Sonntag, 2. November 2025

889 Tage Sonnenschein – und dann kommt München

Irgendwann musste es ja passieren. 37 Bundesliga-Auswärtsspiele ohne Niederlage sind schließlich keine kosmische Selbstverständlichkeit – und wenn eine Serie dieser Größenordnung reißt, dann natürlich stilecht in München. Gegen einen FC Bayern, der vor dem Spiel noch mit mehr Rotation als ein Karussell auf dem Jahrmarkt überraschte. Und gegen eine Werkself, die in der ersten Halbzeit offensichtlich den Reißverschluss ihrer Defensivjacke offen gelassen hatte.

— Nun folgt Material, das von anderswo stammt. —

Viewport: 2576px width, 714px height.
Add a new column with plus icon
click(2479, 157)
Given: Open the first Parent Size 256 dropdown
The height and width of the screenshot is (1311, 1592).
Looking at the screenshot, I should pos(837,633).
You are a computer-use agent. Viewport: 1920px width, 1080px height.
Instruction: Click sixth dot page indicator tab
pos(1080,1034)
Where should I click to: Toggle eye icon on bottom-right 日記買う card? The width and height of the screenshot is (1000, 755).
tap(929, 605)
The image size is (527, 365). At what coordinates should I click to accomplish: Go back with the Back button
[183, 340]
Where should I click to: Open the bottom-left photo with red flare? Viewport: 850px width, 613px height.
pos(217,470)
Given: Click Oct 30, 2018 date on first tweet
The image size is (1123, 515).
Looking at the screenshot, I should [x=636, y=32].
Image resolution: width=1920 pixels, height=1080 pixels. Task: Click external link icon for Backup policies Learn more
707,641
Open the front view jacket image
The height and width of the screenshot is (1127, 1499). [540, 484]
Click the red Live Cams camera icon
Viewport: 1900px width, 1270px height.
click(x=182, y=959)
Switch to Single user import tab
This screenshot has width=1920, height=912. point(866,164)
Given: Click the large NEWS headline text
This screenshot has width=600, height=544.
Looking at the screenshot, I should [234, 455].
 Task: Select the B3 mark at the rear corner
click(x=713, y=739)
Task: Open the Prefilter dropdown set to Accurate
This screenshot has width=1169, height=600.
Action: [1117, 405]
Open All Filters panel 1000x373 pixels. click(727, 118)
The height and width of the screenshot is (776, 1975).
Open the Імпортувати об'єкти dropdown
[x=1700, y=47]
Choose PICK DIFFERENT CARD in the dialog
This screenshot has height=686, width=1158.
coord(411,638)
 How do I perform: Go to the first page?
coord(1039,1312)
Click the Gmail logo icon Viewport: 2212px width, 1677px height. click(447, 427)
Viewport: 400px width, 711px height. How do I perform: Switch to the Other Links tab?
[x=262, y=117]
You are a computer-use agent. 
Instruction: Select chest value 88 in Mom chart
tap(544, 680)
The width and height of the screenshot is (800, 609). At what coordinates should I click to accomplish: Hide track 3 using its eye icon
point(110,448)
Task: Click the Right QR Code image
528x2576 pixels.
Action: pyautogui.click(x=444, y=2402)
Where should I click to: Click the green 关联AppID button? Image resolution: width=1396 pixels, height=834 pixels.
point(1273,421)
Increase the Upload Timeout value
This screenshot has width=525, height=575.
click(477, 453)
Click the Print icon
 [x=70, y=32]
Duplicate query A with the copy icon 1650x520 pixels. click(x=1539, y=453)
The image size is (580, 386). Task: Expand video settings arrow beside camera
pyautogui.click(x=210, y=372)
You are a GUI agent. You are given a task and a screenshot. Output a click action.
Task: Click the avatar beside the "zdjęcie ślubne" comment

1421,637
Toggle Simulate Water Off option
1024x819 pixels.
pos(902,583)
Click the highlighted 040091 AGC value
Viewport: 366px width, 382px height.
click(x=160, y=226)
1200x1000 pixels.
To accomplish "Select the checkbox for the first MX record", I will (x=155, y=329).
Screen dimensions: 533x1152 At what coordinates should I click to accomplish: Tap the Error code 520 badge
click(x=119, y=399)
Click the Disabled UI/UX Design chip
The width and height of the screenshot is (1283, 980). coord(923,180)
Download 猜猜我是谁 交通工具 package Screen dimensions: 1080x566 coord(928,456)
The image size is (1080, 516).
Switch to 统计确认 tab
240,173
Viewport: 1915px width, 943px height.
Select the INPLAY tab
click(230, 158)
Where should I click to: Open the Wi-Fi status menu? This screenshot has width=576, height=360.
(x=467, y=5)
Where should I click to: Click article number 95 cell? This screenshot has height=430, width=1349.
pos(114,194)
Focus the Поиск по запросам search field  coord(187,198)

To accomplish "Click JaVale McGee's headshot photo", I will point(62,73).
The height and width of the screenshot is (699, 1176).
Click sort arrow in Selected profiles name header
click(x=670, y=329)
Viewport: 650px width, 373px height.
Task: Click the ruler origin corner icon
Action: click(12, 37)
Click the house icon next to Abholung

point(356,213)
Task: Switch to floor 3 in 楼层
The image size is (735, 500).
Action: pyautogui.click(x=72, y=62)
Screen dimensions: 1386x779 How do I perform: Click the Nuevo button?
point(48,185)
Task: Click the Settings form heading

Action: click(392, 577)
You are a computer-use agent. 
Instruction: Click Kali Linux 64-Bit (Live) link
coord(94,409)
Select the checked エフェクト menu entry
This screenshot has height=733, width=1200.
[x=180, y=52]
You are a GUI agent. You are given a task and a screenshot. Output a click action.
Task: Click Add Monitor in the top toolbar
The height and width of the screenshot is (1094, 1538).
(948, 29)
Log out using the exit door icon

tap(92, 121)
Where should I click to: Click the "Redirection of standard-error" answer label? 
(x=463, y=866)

Drei Dinger bis zur Pause – da hilft auch kein „aber wir hatten doch Chancen“. Ja, hatten wir. Echeverri sah in der Anfangsphase sogar so frech aus, dass man kurz dachte, Messi habe sich in einen argentinischen Teenager zurückverwandelt. Aber was nutzt der Zauberfuß, wenn die Defensive hinten auf Harry-Potter-Modus umschaltet und „unsichtbar“ spielt? Der Steilpass auf Gnabry war ebenso fein wie das Tor einfach. Beim 0:2 hätte ein Bierbecher mehr Gegenwehr gezeigt als unsere Zuordnung in der Box. Und das 0:3? Klassisches Eigentor à la „Hätte nicht passieren müssen, ist aber halt passiert.“

Hjulmand nahm es sportlich – Fehler erkannt, Game-Management ausbaufähig, Analyse folgt. Klar, man muss nach einer Klatsche nicht gleich die Kirche anzünden. Aber es bleibt eben der fade Beigeschmack, dass Bayern uns wie so oft nicht nur auf dem Platz, sondern auch in der Spielkontrolle überlegen war. Da helfen auch 55 Prozent gewonnene Zweikämpfe nicht, wenn man trotzdem dreimal hinter sich greifen muss.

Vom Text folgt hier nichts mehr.